10. The Real Marigold Hotel
OK, what's this doing here? The Real Marigold Hotel’s a documentary of sorts, isn't it? Well, this is a list of Miriam Margolyes' best performances, and it's fair to say that as soon as the camera starts rolling, there's a performance afoot. It's not that she seems to be putting on a front - far from it. It's just that whenever she's on screen you can't take your eyes off the drama that unfolds in front of you.
With a bevy of bemused co-stars, including Wayne Sleep, Roy Walker and 70s legend (still looking exaclty the same as she did back then) Patti Boulaye, Miriam terrorises her way through a stay in Jaipur, shocking and delighting in equal measure her companions and hotel staff.
She went on to appear in several spin-offs called The Real Marigold on Tour, taking the pugilistic pensioners off to places such as Kyoto, Havana and St Petersburg. Throughout, Miriam is absolutely irresistible. Fabulous stuff.

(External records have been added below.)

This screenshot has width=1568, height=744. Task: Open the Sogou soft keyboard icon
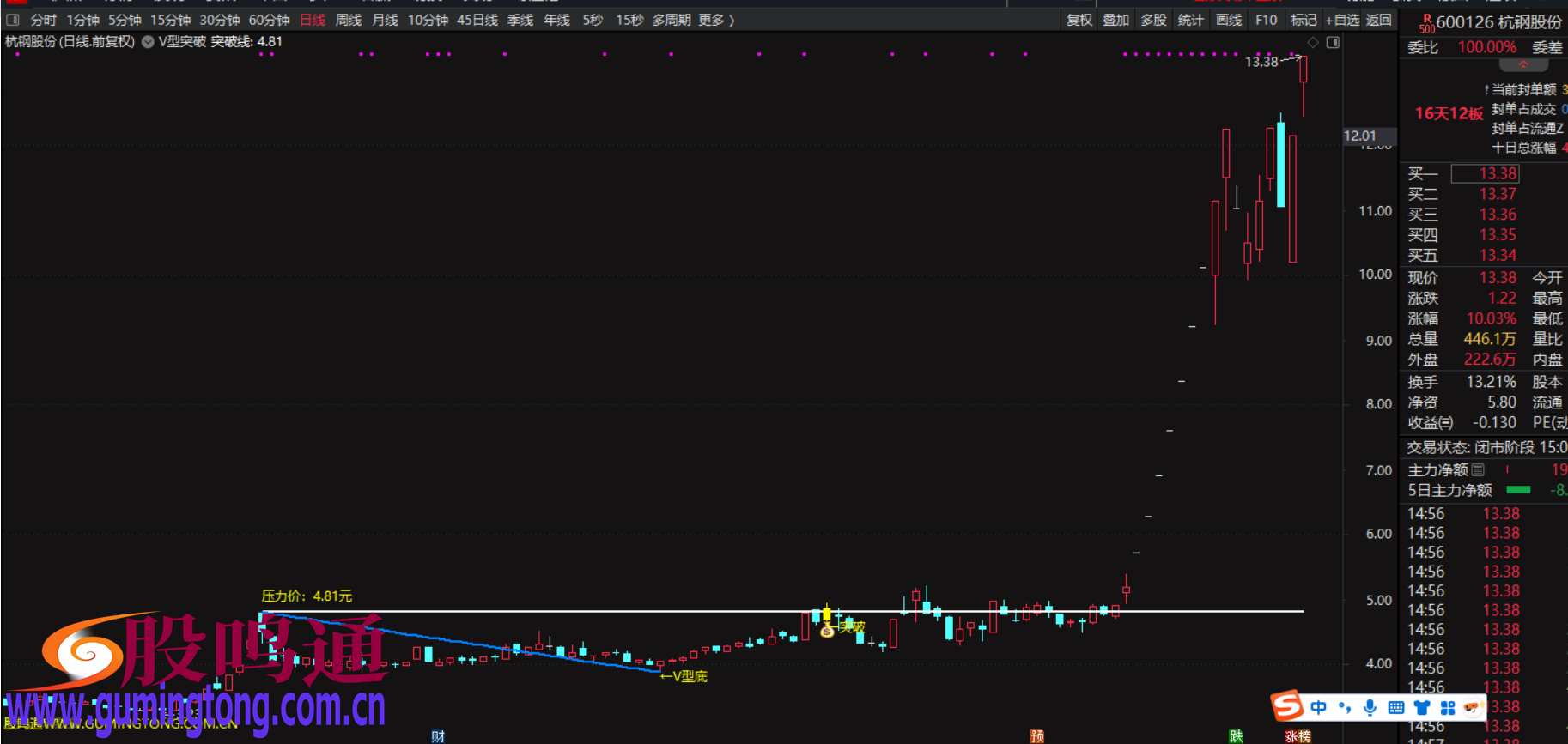pyautogui.click(x=1396, y=707)
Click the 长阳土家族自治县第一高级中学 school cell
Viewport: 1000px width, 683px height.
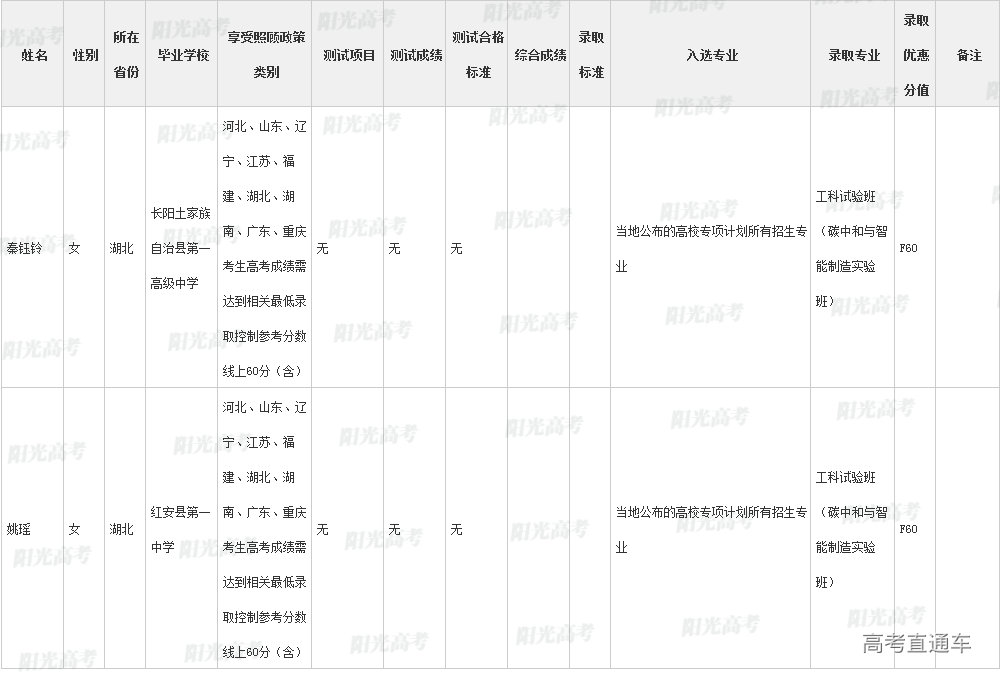(x=181, y=248)
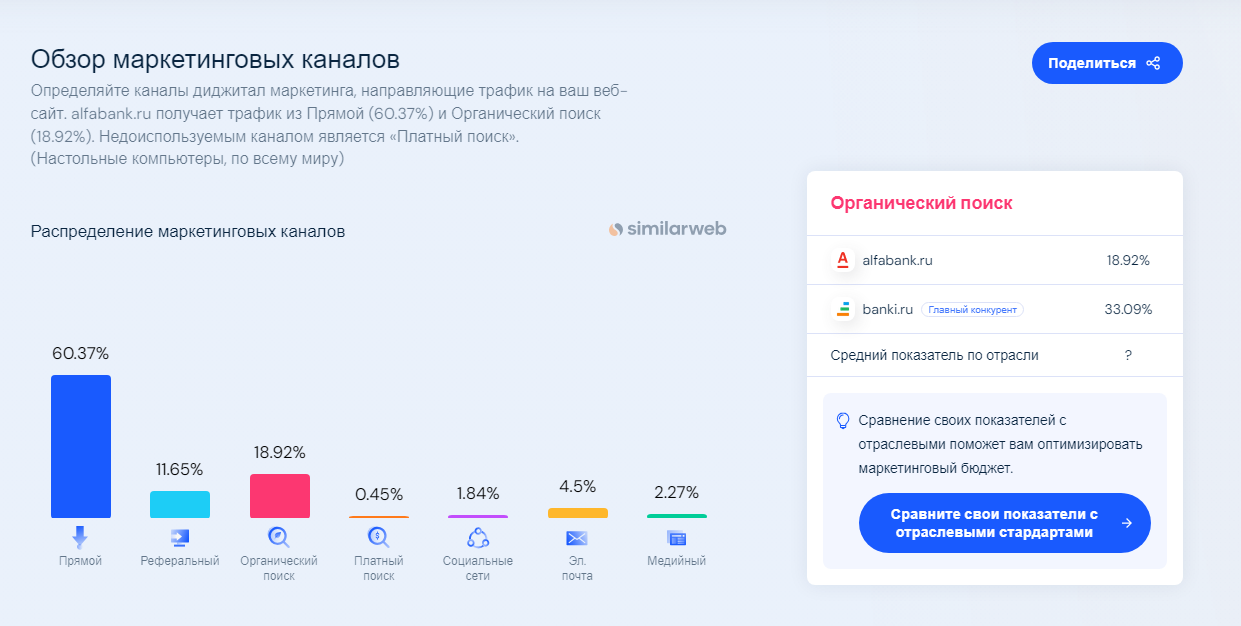Click the lightbulb tip icon
Image resolution: width=1241 pixels, height=626 pixels.
843,420
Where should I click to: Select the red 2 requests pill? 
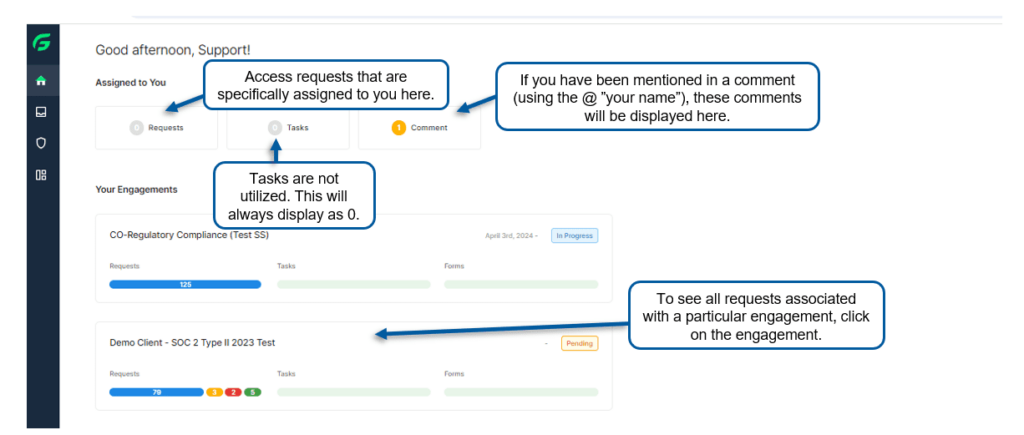[x=233, y=393]
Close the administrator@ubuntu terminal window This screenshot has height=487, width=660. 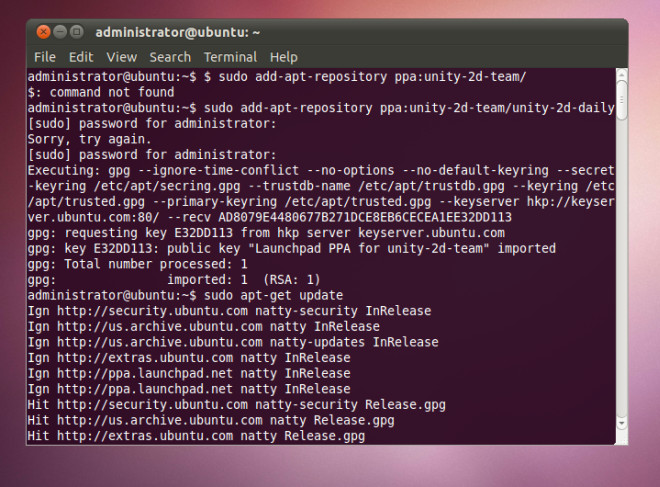(43, 32)
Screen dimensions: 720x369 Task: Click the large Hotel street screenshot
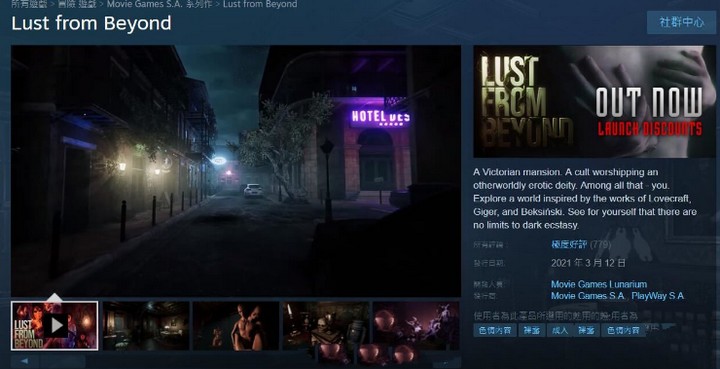pos(236,171)
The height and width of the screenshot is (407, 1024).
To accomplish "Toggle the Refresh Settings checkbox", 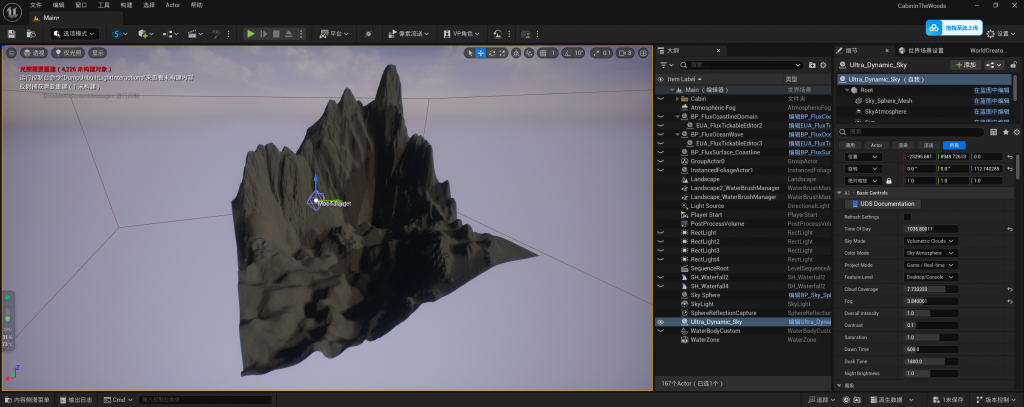I will coord(907,217).
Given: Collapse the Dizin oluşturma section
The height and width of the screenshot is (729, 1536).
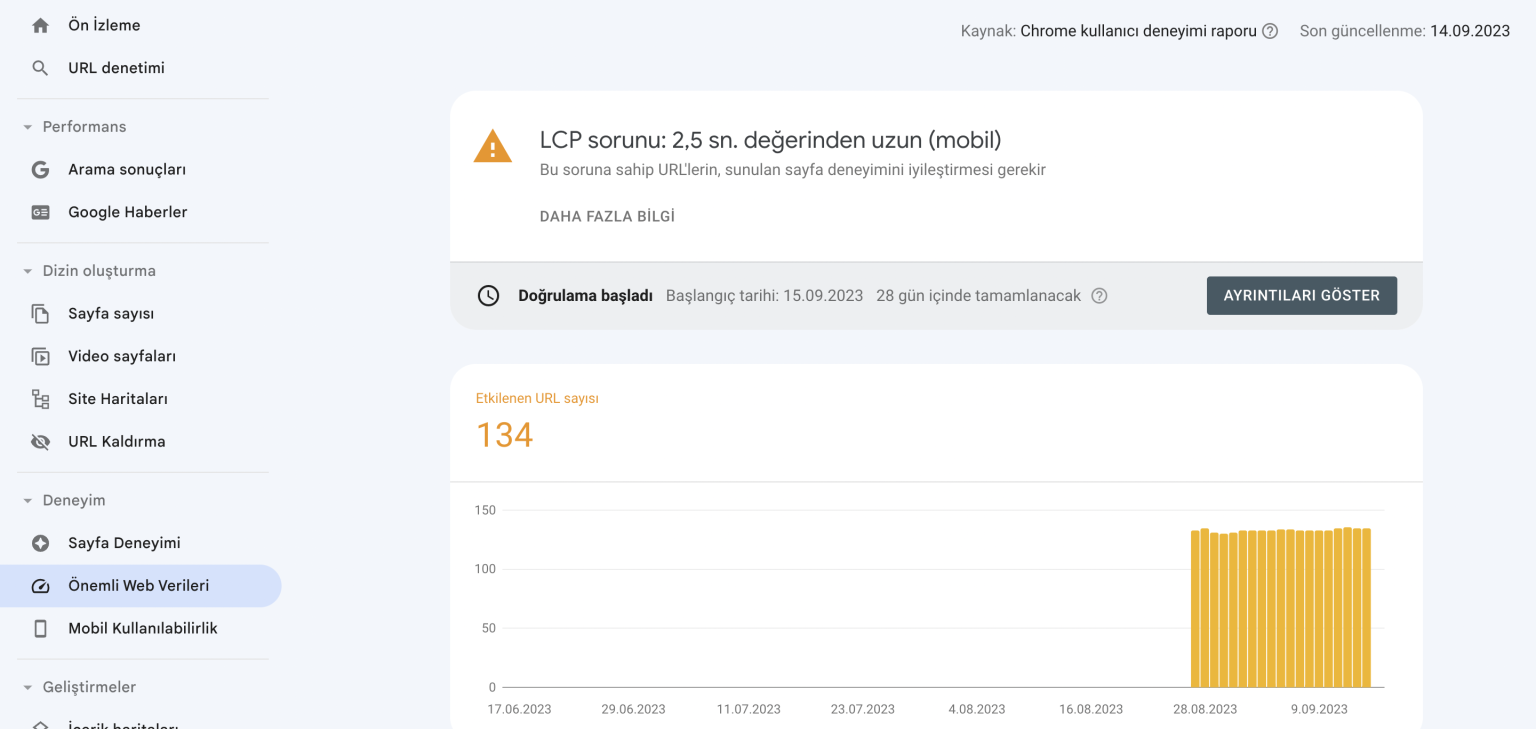Looking at the screenshot, I should (25, 270).
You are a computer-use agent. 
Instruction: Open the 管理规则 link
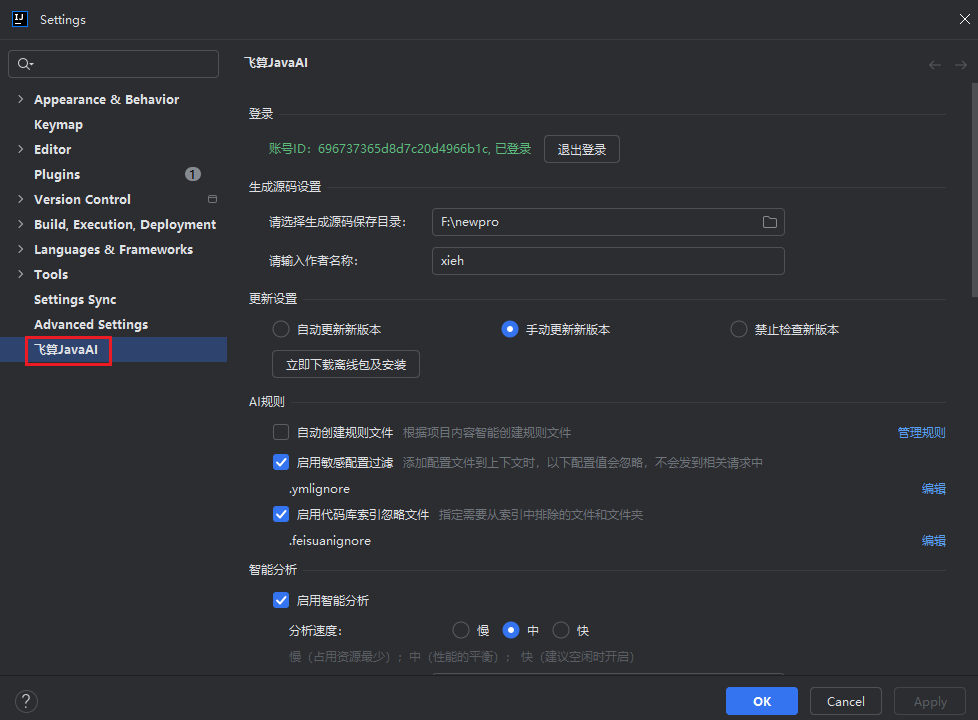[921, 432]
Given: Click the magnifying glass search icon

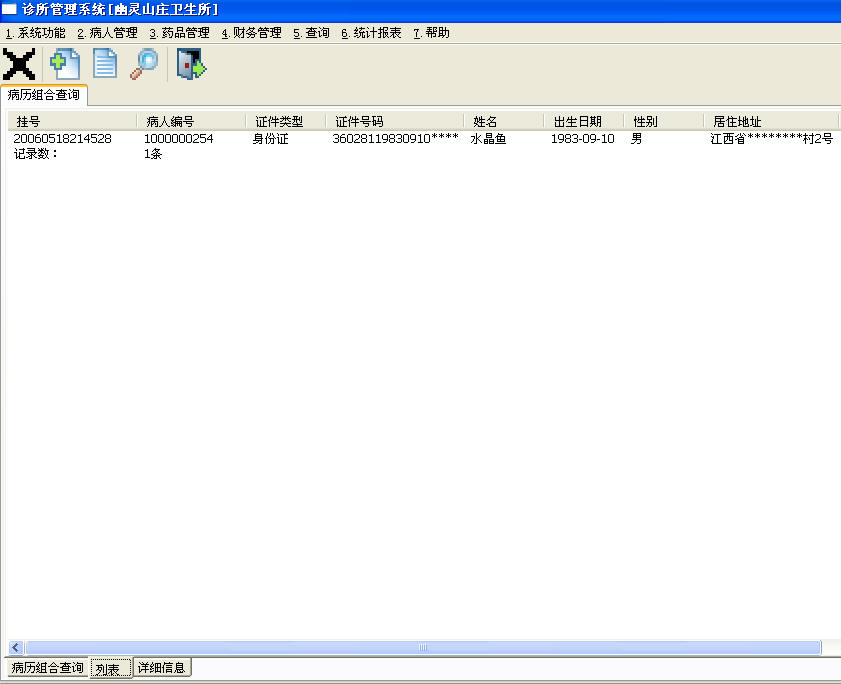Looking at the screenshot, I should (x=144, y=64).
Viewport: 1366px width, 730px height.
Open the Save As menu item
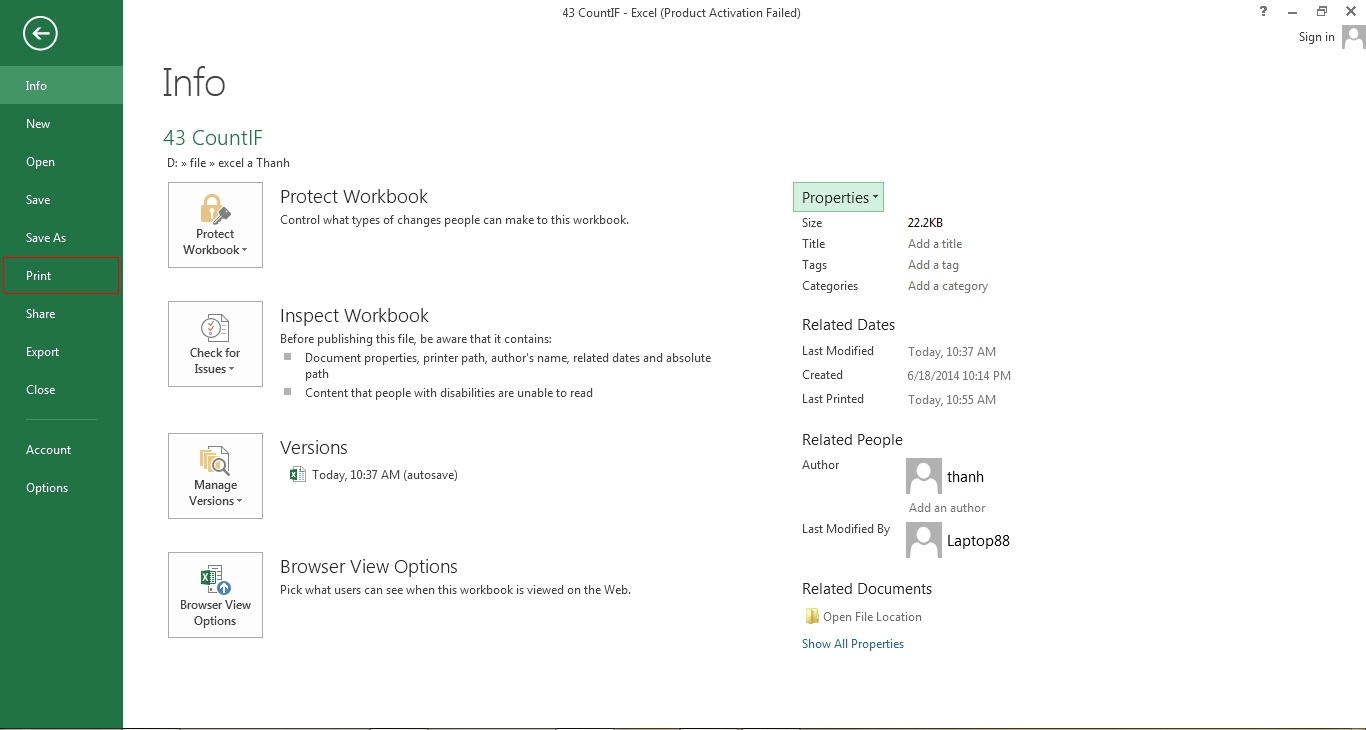[x=46, y=238]
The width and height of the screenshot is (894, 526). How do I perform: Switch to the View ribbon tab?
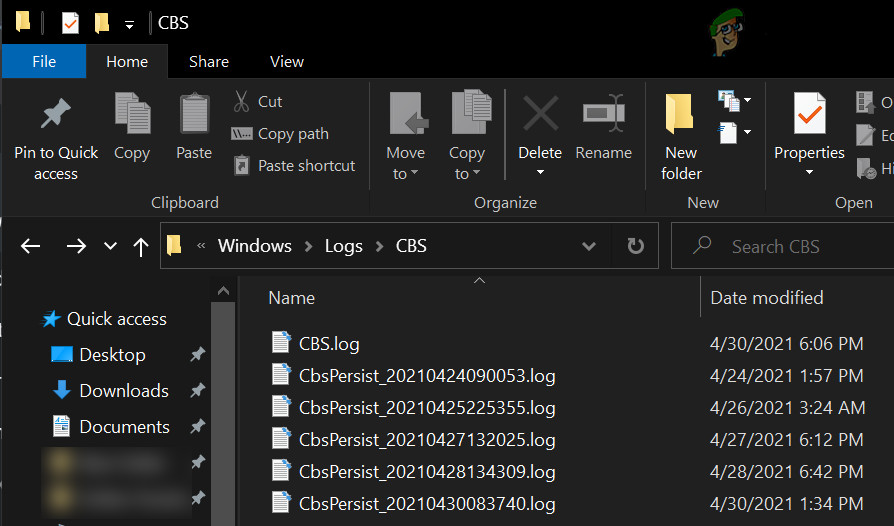tap(286, 61)
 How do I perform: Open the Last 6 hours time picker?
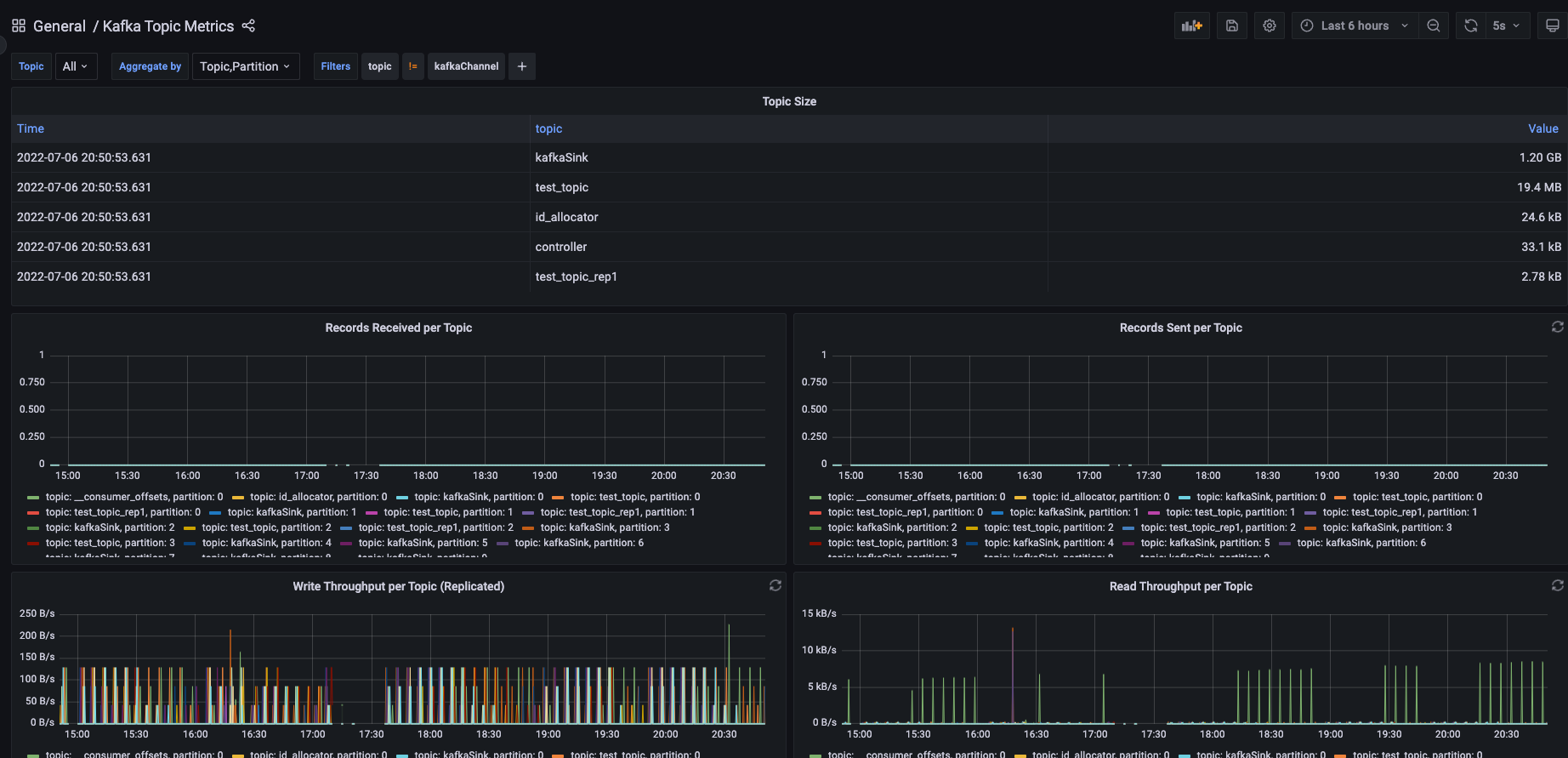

So, that's Miriam Margolyes covered. Well, not really. The truth is that there's so much more to this devilish dynamo. She was recently in the Lady in the Van on stage in Australia (possibly the only woman alive who could give Maggie Smith a run for her money in that role), as well as being in a Radio 4 sitcom.
She's also written an autobiography, including in its contents early life Margolyes memories that bring forth tears of laughter and sympathy, as she tells us about the struggles and fun that have characterised her extraordinary life. Always disarmingly honest about her personal life, and a strident champion of LGBT+ rights, Margolyes tells it like it is, always supported by her partner Heather Sutherland, with whom she has been in a relationship since 1969.
What's more, very soon, she's to feature in that TV behemoth - Dr Who, as the voice of Beep the Meep. (No, I can't really help you with that one, apart from to tell you that Wikipedia informs us that she is a fictional alien. So, not one of those real-life aliens we're always bumping into.)
Overall, Miriam Margolyes is one of this country's very best bits, and long may she continue to bring the house down with her performances and her outrageous candour. She received an OBE for services to drama way back in 2002. Surely it's about time a damehood was bestowed. I can feel a letter-writing campaign coming on.
Oh, first and second sexiest cartoon characters? Betty Boop was in second place (one for the great-grandparents there). First? Jessica Rabbit. Of course. What's with the sexy rabbit thing? Bucked if I know.